A zebra having stripes that alternate between 5 black pixels, and 4 black pixels + 1 dark-grey pixel, isn’t actually a visible change to the human eye. But it’s visible to the model.

alanbernstein · on Feb 16, 2023

I'm not saying your general argument is wrong, but... zebra stripes are not made out of pixels. A model that requires a photograph of a zebra to align with the camera's sensor grid also has bigger problems.

brucethemoose2 · on Feb 16, 2023

For those going down this rabbit hole, perceptual downscaling is state of the art, and the closest thing we have to a Python implementation is here (with a citation of the original paper): https://github.com/WolframRhodium/muvsfunc/blob/master/muvsf...

Other supposedly better CUDA/ML filters give me strange results.

thrdbndndn · on Feb 16, 2023

There are so many gems in VapourSynth scene.

I really wish there are some better general-purpose imaging libraries that steadily implement/copy these useful filters, so that more people can use them out of the box.

Most of languages I've involved are surprisingly lacking in this regard despite their huge potential use cases.

Like, in case of Python, Pillow is fine but it has nothing fancy. You can't even fine-tune parameters of bicubic, let alone billions of new algorithms from video communities.

OpenCV or ML tools like to re-invent the wheels themselves, but often only the most basic ones (and badly as noted in this article).

brucethemoose2 · on Feb 16, 2023

VapourSynth is great for ML stuff actually, as it can ingest/output numpy arrays or PNGs, and work with native FP32.

A big sticking point is variable resolution, which it technically supports but doesn't really like without some workarounds.

| EXERCISE TASK 1 |
In the downscaling thread, what two things can VapourSynth ingest or output?
| EXERCISE TASK 2 |
Do these statements agree with the downscaling thread? Answer yes or no for each and quote the words that decide it. (a) Pillow lets you fine-tune the parameters of bicubic. (b) VapourSynth can work with native FP32. (c) The alternating zebra stripes are a visible change to the human eye.
| EXERCISE TASK 3 |
Reproduce the downscaling thread word for word between "I really wish" and "potential use cases.", inclusive.

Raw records
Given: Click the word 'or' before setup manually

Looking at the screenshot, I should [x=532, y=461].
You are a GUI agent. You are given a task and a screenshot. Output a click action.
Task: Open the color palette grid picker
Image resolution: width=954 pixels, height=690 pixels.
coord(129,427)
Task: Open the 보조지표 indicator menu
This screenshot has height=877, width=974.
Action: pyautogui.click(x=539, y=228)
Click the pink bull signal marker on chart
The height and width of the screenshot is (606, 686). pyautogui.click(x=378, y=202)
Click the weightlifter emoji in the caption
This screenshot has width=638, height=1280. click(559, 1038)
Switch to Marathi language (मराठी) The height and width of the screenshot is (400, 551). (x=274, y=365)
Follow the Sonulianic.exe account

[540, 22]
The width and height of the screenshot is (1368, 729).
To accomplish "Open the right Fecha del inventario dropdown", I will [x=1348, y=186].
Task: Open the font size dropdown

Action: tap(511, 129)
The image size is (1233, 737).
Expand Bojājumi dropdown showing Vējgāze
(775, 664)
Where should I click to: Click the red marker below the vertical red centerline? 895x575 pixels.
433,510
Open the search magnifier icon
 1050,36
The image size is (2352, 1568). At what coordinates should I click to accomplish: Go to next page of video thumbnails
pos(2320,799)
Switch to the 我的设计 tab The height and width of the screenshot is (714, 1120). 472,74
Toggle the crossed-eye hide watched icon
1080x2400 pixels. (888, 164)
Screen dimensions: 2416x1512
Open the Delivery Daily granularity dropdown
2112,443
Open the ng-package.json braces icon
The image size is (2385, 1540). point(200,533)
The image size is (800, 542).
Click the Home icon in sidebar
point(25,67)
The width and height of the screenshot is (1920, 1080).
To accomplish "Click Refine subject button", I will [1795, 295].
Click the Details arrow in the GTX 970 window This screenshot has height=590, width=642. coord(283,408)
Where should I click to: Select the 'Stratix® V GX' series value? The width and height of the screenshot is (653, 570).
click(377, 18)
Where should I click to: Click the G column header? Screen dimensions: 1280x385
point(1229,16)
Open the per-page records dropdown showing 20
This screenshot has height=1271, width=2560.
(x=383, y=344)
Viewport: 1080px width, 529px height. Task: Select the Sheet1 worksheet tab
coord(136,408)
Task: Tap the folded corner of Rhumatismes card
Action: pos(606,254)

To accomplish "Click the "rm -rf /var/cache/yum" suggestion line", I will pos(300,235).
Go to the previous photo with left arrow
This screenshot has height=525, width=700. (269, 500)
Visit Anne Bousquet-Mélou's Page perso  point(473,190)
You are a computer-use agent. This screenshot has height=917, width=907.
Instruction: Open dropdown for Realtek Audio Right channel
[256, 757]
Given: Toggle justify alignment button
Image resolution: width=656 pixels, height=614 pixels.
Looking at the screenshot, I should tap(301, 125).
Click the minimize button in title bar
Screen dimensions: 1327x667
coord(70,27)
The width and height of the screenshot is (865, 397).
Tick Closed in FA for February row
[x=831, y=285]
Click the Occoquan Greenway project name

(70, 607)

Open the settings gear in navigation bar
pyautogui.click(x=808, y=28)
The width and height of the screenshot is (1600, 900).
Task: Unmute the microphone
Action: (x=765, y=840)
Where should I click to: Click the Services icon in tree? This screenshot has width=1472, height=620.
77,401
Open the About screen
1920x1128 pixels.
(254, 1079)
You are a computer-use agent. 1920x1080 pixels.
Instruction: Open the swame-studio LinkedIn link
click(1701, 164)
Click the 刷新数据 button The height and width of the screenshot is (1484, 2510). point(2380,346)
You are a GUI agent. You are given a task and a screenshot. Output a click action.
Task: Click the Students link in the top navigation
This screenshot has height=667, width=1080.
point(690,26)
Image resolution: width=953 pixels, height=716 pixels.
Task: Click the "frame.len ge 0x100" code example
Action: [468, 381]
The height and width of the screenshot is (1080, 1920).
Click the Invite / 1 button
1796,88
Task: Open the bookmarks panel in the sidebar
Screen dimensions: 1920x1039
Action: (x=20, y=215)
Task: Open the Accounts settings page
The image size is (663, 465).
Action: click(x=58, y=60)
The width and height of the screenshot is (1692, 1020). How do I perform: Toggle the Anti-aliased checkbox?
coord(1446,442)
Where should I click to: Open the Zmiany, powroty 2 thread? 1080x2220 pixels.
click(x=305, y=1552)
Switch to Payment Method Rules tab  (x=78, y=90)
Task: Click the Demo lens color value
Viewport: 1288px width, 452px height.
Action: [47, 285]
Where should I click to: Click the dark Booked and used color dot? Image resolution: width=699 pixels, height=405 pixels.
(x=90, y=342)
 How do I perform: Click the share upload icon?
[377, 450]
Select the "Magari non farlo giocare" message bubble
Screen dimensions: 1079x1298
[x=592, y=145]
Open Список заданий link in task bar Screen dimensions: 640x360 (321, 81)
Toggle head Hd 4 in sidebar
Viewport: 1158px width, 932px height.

| SOLUTION 1 |
Numpy arrays or PNGs.

| SOLUTION 2 |
(a) No: "You can't even fine-tune parameters of bicubic"
(b) Yes: "work with native FP32"
(c) No: "isn’t actually a visible change to the human eye"

| SOLUTION 3 |
I really wish there are some better general-purpose imaging libraries that steadily implement/copy these useful filters, so that more people can use them out of the box.

Most of languages I've involved are surprisingly lacking in this regard despite their huge potential use cases.